In the above example, you can indetify different channels in the URIs: meadow and garden, followed by the same string un/2022-11-29/undp_hdr. These represent different levels of curation of a dataset (in this example, the UNDP HDR version 2022-11-29 dataset).

garden datasets are good to go, whereas meadow datasets have not been curated enough to be used in production environments. We will explore these nuances later on.

Note that you can skip the full path of the step, in which case it will do a regex match against all available steps:

$ poetry run etl --dry-run undp_hdr
Detecting which steps need rebuilding...
OK (0s)
Running 4 steps:
1. snapshot://un/2022-11-29/undp_hdr.csv...
2. snapshot://un/2022-11-29/undp_hdr.xlsx...
3. data://meadow/un/2022-11-29/undp_hdr...
4. data://garden/un/2022-11-29/undp_hdr...
5. data://grapher/un/2022-11-29/undp_hdr...
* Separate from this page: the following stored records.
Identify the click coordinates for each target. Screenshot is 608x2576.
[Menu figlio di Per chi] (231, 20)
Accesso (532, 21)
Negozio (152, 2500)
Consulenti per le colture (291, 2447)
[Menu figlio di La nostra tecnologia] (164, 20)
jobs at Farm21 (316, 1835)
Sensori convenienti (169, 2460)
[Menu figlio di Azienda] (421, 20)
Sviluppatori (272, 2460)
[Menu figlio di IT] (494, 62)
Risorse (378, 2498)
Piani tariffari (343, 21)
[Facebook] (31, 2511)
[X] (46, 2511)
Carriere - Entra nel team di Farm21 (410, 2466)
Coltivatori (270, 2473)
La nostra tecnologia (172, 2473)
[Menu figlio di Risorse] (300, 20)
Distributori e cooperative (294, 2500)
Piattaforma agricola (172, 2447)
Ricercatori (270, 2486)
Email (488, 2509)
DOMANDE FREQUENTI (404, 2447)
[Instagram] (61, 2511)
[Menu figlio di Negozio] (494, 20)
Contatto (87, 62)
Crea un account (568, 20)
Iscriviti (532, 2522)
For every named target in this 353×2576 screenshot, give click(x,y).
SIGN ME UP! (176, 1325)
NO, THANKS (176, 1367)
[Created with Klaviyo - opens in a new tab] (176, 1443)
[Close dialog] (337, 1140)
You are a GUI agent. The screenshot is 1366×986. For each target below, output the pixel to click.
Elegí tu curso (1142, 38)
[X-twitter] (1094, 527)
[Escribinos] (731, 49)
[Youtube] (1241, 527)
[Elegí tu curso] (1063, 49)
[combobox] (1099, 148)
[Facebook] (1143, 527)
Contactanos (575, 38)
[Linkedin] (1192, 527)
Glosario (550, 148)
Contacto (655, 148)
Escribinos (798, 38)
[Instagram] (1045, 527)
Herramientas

Note that here there is an extra dataset listed, with prefix data://grapher/, as it matches the query (its URI contains the query text "undp_hdr").

Generate the dataset

Now let's build the dataset, by removing the --dry-run option:

$ poetry run etl data://garden/un/2022-11-29/undp_hdr
Detecting which steps need rebuilding...
OK (0s)
Running 4 steps:
1. snapshot://un/2022-11-29/undp_hdr.csv...
OK (5s)

2. snapshot://un/2022-11-29/undp_hdr.xlsx...
OK (5s)

3. data://meadow/un/2022-11-29/undp_hdr...
2023-04-19 22:28.41 [info     ] undp_hdr.start
2023-04-19 22:28.44 [info     ] undp_hdr.end
OK (5s)

4. data://garden/un/2022-11-29/undp_hdr...
2023-04-19 22:28.46 [info     ] undp_hdr.start
2023-04-19 22:28.47 [info     ] undp_hdr.harmonize_countries
2023-04-19 22:28.47 [info     ] undp_hdr.format_df
2023-04-19 22:28.47 [info     ] undp_hdr.dtypes
2023-04-19 22:28.47 [info     ] undp_hdr.sanity_check
2023-04-19 22:28.47 [info     ] undp_hdr.creating_table
2023-04-19 22:28.47 [info     ] undp_hdr.end
OK (3s)

Let's confirm that the dataset was built locally:

$ ls data/garden/un/2022-11-29/undp_hdr/
undp_hdr.feather
undp_hdr.meta.json
undp_hdr.parquet
index.json

Several files got built for the dataset: index.json gives metadata about the whole dataset, and the remaining three files all represent a single data table, which is saved in both Feather and Parquet formats.

Parallel execution

There's a flag etl ... --workers 4 you can use to run the ETL in parallel. This is useful when rebuilding large part of ETL (e.g. after updating regions).